Tiba-tiba Kendra melepaskan tangan Arunika yang sedari tadi menggandeng lengannya. Dia lalu berhenti dan menoleh ke arahku.
"Sandy, sini!" katanya sambil melambaikan tangan.
Tapi aku tetap berjalan santai. Kendra diam di tempat menungguku sedangkan Arunika dan Jeevan tetap terus berjalan. Rasanya ingin ku batalkan saja semuanya. Tapi kalau mendadak pasti Arunika ngambek.
Pak Santo sudah menunggu di pinggir jalan. Jeevan lalu membukakan pintu untuk Arunika.

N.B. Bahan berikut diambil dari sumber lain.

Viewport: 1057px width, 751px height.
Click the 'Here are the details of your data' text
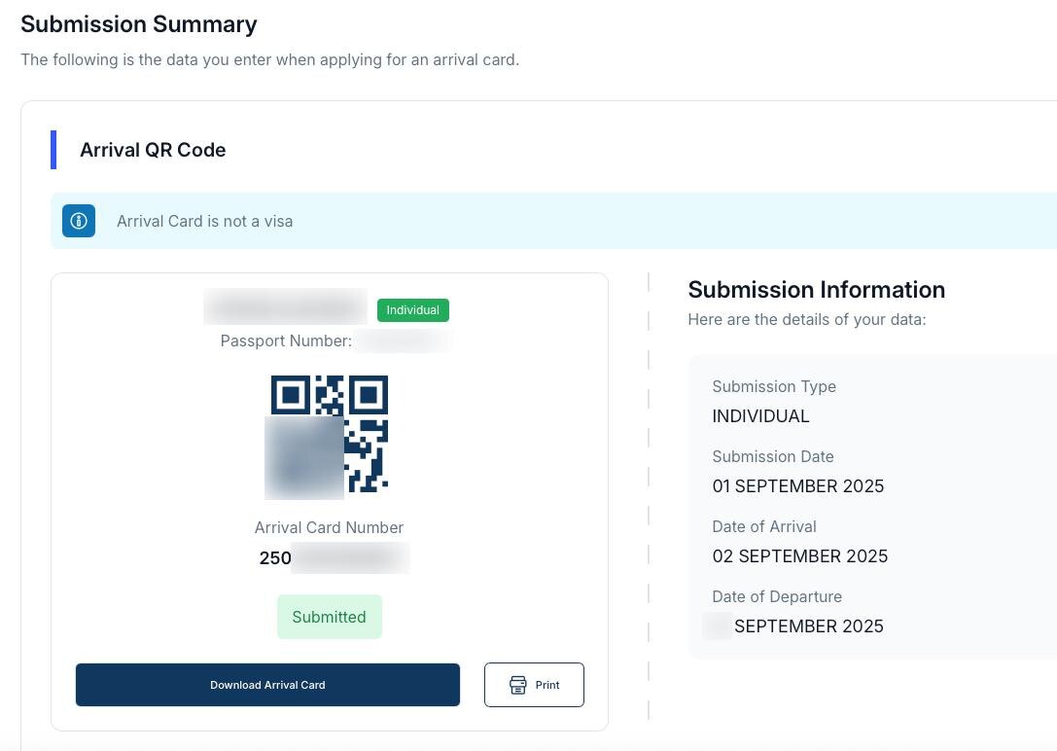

Arunika duduk di belakang sopir.
"Jeevan, kamu di depan aja" kataku setelah dekat dengannya.
"Kamu kan bosnya, ya kamulah yang di depan" katanya menolak.
Masa iya aku harus duduk terpisah dengan Arunika? Tujuanku jalan kan untuk bisa menghabiskan waktu bersama Arunika.
"Sudah, aku saja yang jadi bos" sela Kendra lalu membuka pintu dan duduk di samping sopir.
Dengan cepat aku langsung masuk dan duduk di samping Arunika. Aku melihat tali sepatunya yang tidak terikat rapi lalu aku mengikat tali sepatunya. Jeevan lalu masuk dan duduk di sampingku.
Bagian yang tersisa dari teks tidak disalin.